出自と安史の乱
- 馬燧、字は洵美。右扶風の出自で汝州郟城に移住した。父馬季竜は孫呉の兵法科に挙げられ嵐州刺史に至った。燧は堂々たる体躯(身長六尺二寸)で、兄たちとの学問を中断し「天下有事の時、大丈夫たるもの功で四海を済うべきで、老儒であってはならない」と兵書戦策を学んだ。
- 安禄山の乱で范陽を守る賈循に「向潤客・牛廷玠を斬り根本を絶てば、祿山は西に入れず自ら滅びる」と説いたが、決断できないうちに顔杲卿の招きに応じようとした循は祿山の使者に絞殺された。燧は西山から間道で平原へ逃れたが、平原も陥落し魏へ走った。
澤潞から河陽・汴州平定
- 寳応年間、澤潞節度使李抱玉の下で趙城尉となった。回紇軍の暴行を鎮めるため酋長と約を結び死囚を用いて秩序を保つなど手腕を発揮し、抱玉に「僕固懐恩の野心に備えるべき」と進言、河北諸将の去就を的確に読んだ。鄭州刺史・懐州刺史として農政・救民に努め、隴州刺史時代には吐蕃の侵入路を石と樹木で塞いで防いだ。

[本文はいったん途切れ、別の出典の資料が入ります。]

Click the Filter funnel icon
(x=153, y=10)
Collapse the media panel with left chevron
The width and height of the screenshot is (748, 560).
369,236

- 大暦中、河陽の乱を鎮めるため三城使となり、汴州の李霊耀の乱では淮西李忠臣と共同で討伐にあたった。忠臣が動揺すると燧が引き止めて軍を立て直し、田悦率いる救援軍を単独で撃破し汴州を平定した。功を忠臣に譲り、河陽に戻った。河東節度使として太原の軍を再建し、戦車・鎧の規格を整えるなど、北方の威を高めた。建中2年(781年)、検校兵部尚書・豳国公に封じられた。
田悦討伐
- 田悦の反乱を予見し、邢州・臨洺への包囲を昭義李抱真・神策李晟と共に救援。楊朝光の柵を火計で攻略し斬殺、臨洺で田悦の大軍を百余度の激戦の末に破り、万余の首級を得た。私財を賞に投じ、徳宗は度支の銭五千万でこれを償わせた。

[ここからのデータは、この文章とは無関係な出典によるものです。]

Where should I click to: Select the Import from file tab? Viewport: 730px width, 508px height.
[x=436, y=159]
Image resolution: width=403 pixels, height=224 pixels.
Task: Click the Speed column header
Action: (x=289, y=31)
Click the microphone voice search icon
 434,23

- 李納・李惟岳の援軍と対峙した洹水の戦いでは、糧の不足を逆手に取り、夜半に軍を移動させ田悦らを橋ごと焼き討ちにして大勝、二万の首級を得た。抱真・李芃の問いに「糧が少ないからこそ速戦が有利、敵の背後を突く策を取った」と答えた。田悦は魏州に籠城したが、次々と将が投降し、燧は同中書門下平章事・北平郡王に進んだ。
抱真との不和と李懐光反乱の平定
- 硃滔・王武俊が魏州を包囲すると李懐光の援軍が加わるも大敗し、燧は魏県に退いた。抱真との私怨から軍功の分配を巡って対立が深まり、大功を逃す原因になったと評された。

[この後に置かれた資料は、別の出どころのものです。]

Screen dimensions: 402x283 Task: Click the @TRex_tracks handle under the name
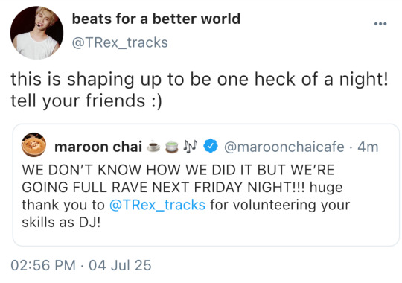click(120, 42)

- 太原に戻ると汾水を引いて城壁を固める防備を整えた。李懐光が河中で反乱を起こすと河東保寧・奉誠軍行営副元帥として渾瑊・駱元光と討伐にあたり、晋・慈・隰を降した。徐廷光が守る長春宮城では、単身で城下に赴き「私を欺くと思うなら射よ」と胸をはだけて説き伏せ、廷光を降伏させた。渾瑊も「馬公の敵の制し方は自分の及ぶところではない」と嘆じた。河中は一月足らずで平定され、光禄大夫・侍中を授かった。
吐蕃との和議とその後
- 貞元2年(786年)、吐蕃の尚結賛が鹽・夏を破ると招討使として出撃したが、結賛の和議要請に応じて盟を許すよう帝に進言し、これが渾瑊の平涼の盟での虜による拉致という結果を招いた。吐蕃は燧の兄の子・馬弇を釈放して和議への謝意を示したが、帝は悔い怒り、燧の兵権を奪い司徒・侍中として朝請のみの立場とした。李晟と共に淩煙閣に肖像を描かれた。晩年は足を病み、貞元9年(793年)70歳で薨去、太傅・諡荘武を贈られた。
子 暢
- 馬暢は鴻臚少卿。建中年間、燧が山東で討伐中、京師で商人課税に反対する動きに関わり、燧の怒りを買ったが、帝の温情で罪を免れた。燧の死後は莫大な資財を相続し豪奢に暮らしたが、権勢者に侵食され困窮した。少府監で終わり、諡は縦(放縦の意)とされ、当時の人々は暢を戒めとした。
兄 炫
- 馬炫、字は弱翁。蘇門山に隠れ儒学に通じたが出仕せず、後に李光弼・田神功に用いられ潤州刺史などを務めた。燧が司徒になると刑部侍郎を授けられたが病を理由に辞し、兵部尚書で致仕した。